L'instinct grégaire ou le début d'un mouvement de revendications.
A surveiller.
Autre coup de téléphone, en provenance d'une espèce
bien particulière, la variété qui se shoote à
la presse informatique, on ne dira jamais assez les ravages que cela peut
provoquer.
Stratège planétaire, il m'explique comment l'introduction de
Java dans les entreprises va révolutionner la façon dont nous
envisageons l'informatique.
Comment Sun va bouffer Microsoft à condition qu'Oracle s'allie avec
Apple et que Compaq ne vienne pas jouer les trouble-fête.
Il me prédit la mort prochaine d'Intel victime de ses challengers,
et écrasé sous son gigantisme.
Au bout d'un moment atterré par toutes ces apocalypses à venir,
je ne sais plus très bien où j'habite et c'est
légèrement comateux que je raccroche en espèrant ardemment
que tout cela voudra bien patienter jusqu'à ma retraite.
Mardi 13 heures
Coup de téléphone angoissée en
provenance d'une secrétaire, "Quand je lance mon Word avec un document
que j'ai tapé hier, j'ai le message suivant; cette application va
s'arrêter car elle a effectuée une opération non conforme",
je suis tenté de lui répondre qu'il s'agit là d'un
fonctionnement normal de l'application, mais je m'abstiens.
Son désarroi est sincère et la perte de plusieurs heures de
travail ne porte pas à rire.
Bon en route vers de nouvelles aventures.
Cette charmante personne au demeurant, appartient à la catégorie
de ceux qui considèrent l'introduction de l'informatique dans leur
quotidien comme une calamité.
L'espèce de truc ronronnant qu'on lui a posé sur son bureau
est pour elle, visiblement habité par un esprit hostile et rebelle
à toute collaboration avec le genre humain.
Elle a bien essayé de l'apprivoiser en le banalisant, en installant
un pot de fleurs sur le boîtier et la photo de ses gosses sur
l'écran, mais rien n'y fait, habité d'une vie propre il
s'ingénie à lui pourrir l'existence.
Elle serait je crois soulagée, si je suspendais des gousses d'ail
et des crucifix au plafond et apsergeait sa machine d'eau bénite,
c'est le côté chaman de la profession.
A la vingtième tentative je réussis à charger son document
sans déclencher l'infâmant message de vacances pour cause de
non conformité des opérations effectuées par l'application,
il s'agissait d'un tableau coupé par un saut de section, quelque chose
de tellement grave selon Microsoft que cela méritait un plantage radical.
Peut-être qu'une destruction totale de la machine aurait été
plus appropriée, je les trouve un peu laxistes ces temps ci.
Problème corrigé.
Au suivant.
Mardi 15 heures.
De suivant il n'y en eu point ce jour là, je
terminais ma journée tranquillement entre deux reboot de serveur NT,
et mes travaux sur la reconversion d'un Vax en calculette.j'en étais
à la soustraction, je ne désespérais pas d'arriver à
la division à l'horizon 2005. J'aurai certainement besoin de 512
mégas de mémoire vive supplémentaire pour
l'implémenter, c'est le directeur financier qui va encore râler.

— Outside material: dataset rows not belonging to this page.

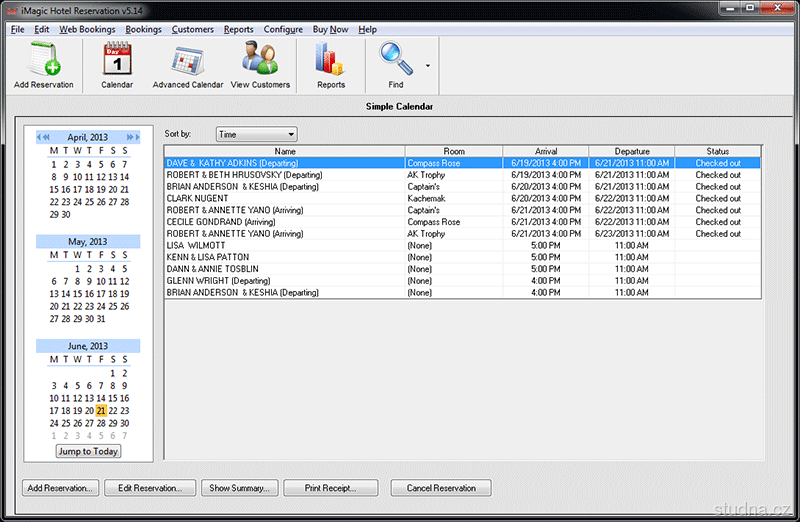Screen dimensions: 800x522
Task: Click the Edit Reservation... button
Action: tap(150, 488)
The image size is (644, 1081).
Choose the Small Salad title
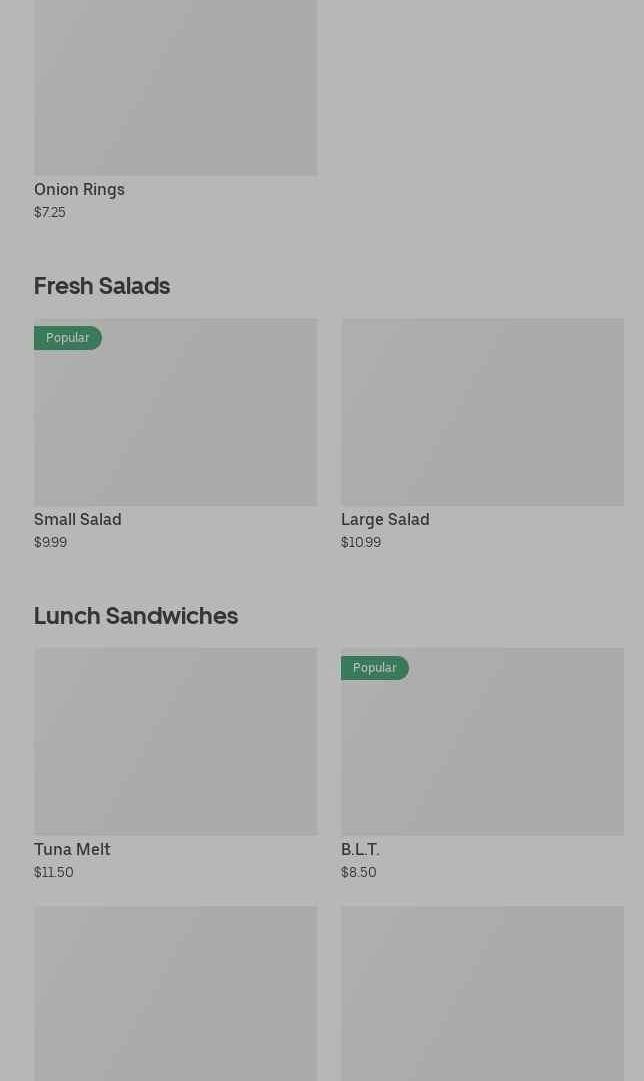tap(78, 520)
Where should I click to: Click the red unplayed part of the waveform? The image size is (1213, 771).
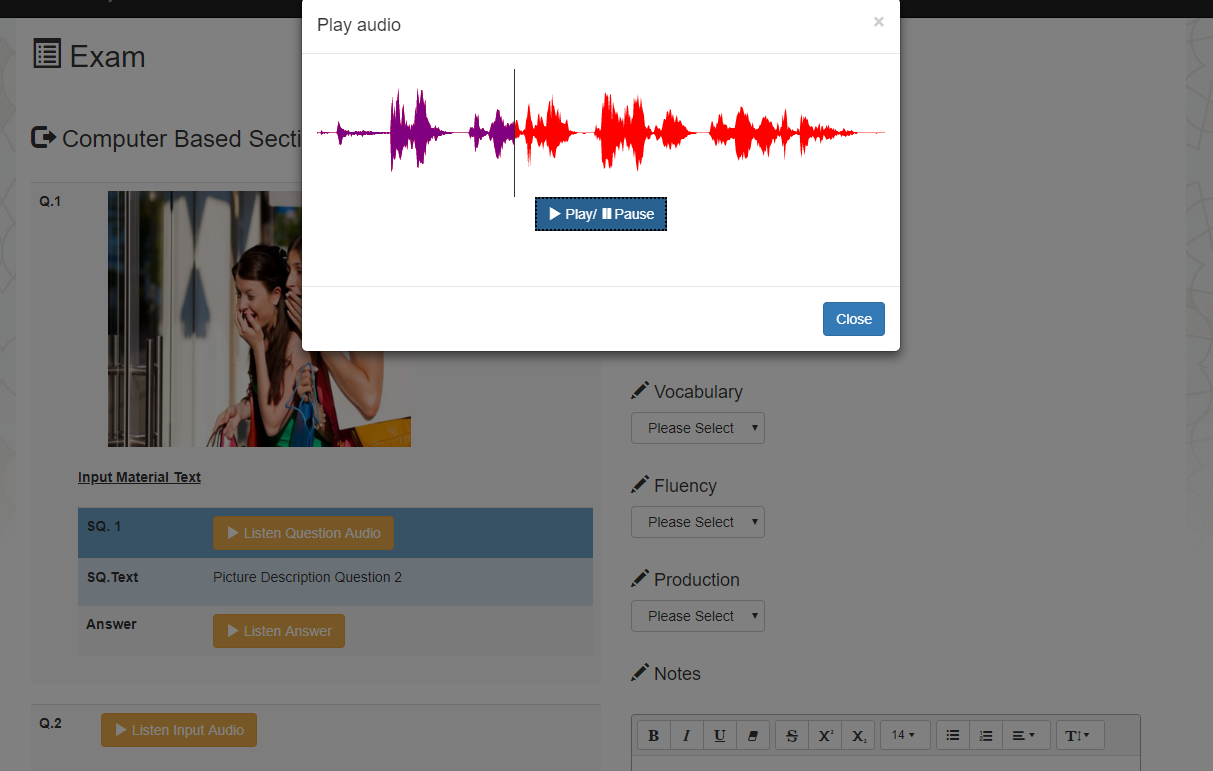(640, 132)

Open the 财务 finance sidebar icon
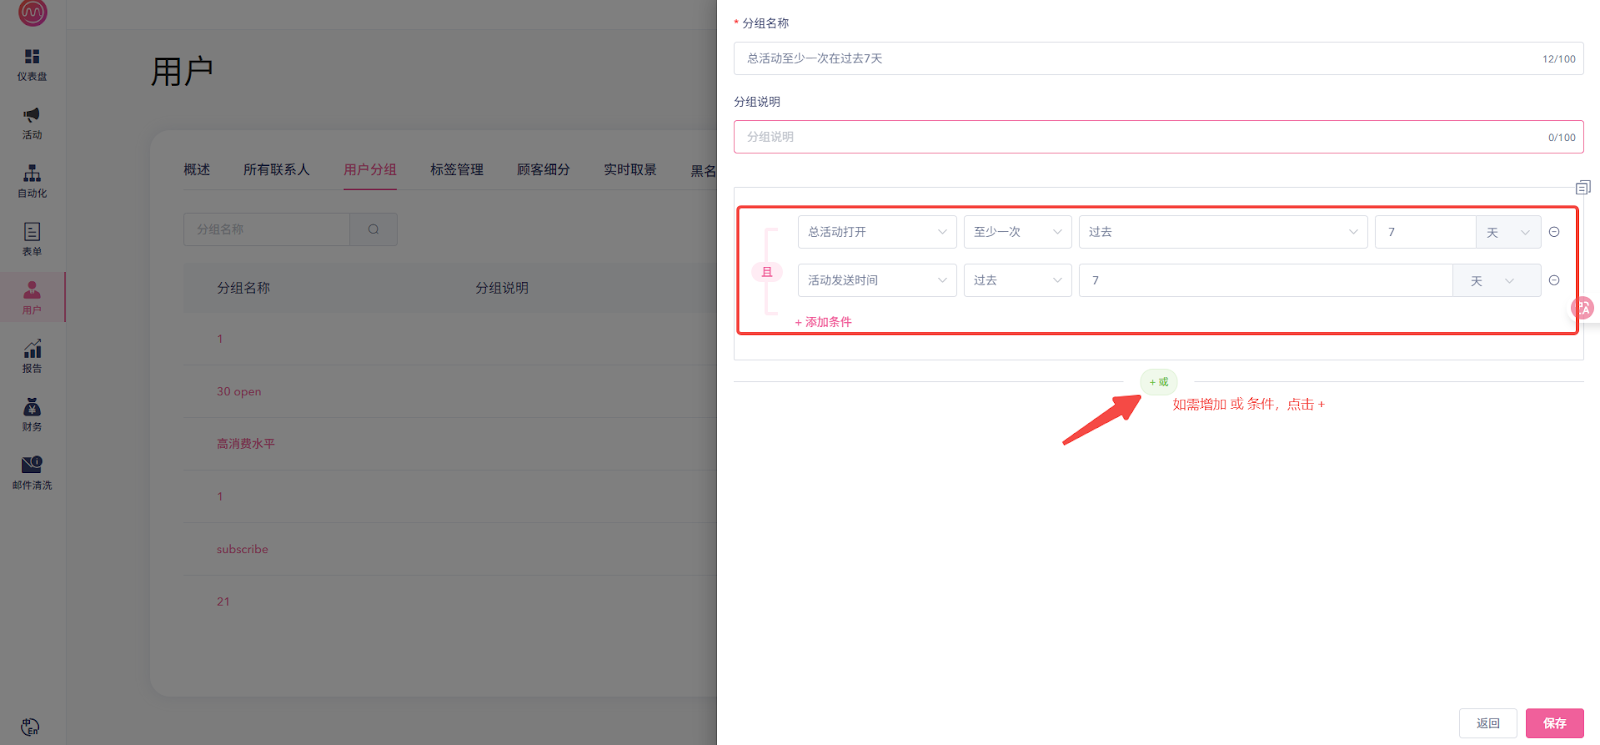[32, 414]
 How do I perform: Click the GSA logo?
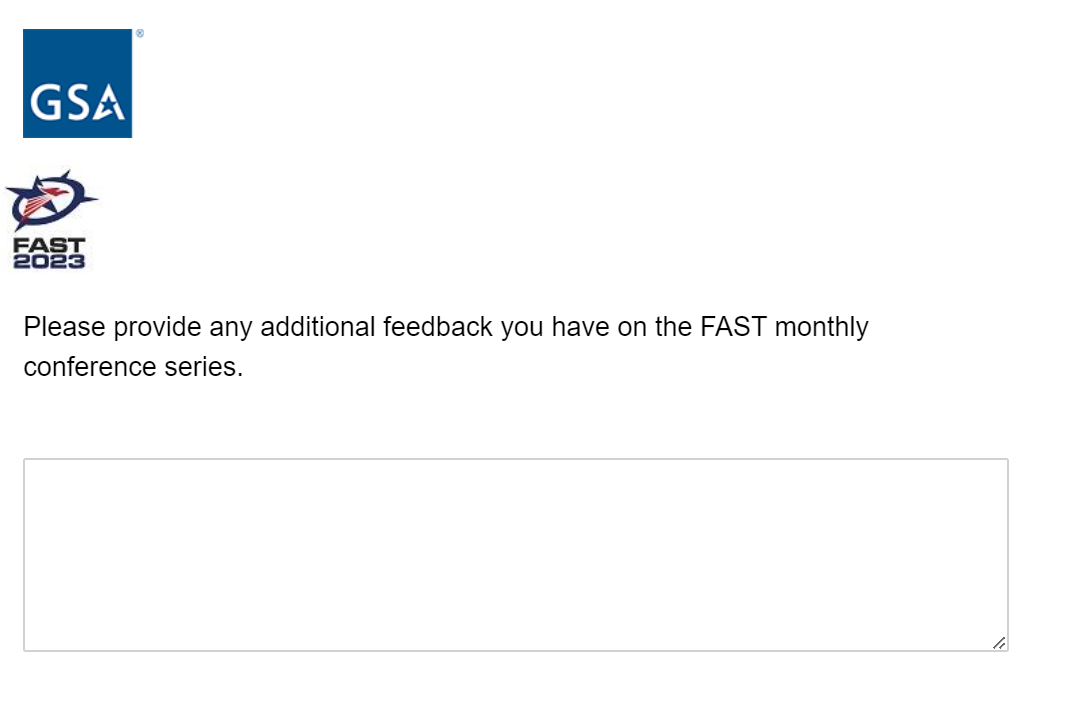pyautogui.click(x=77, y=83)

C'est une certitude demain amènera son nouveau lot de victimes.
Si tous ces gens savaient qu'au fond je ne maîtrise guère plus
qu'eux tout cela, que le métier est de bien peu de secours quand Word
ou Excel ou que sais-je se bauge lamentablement, que le temps ou une entreprise
vivait sur des applications maisons est définitivement révolu.
Bah je fais comme si je dominais, c'est ce qu'ils attendent de moi, c'est
le côté charlatan du métier.
Et puis ils ont au moins quelqu'un d'identifié à engueuler.
Quant à moi je m'endors tous les soirs en rêvant aux tortures
que je ferais subir à Bill Gates s'il venait à me tomber sous
la main.
C'est le côté psychopathe du métier.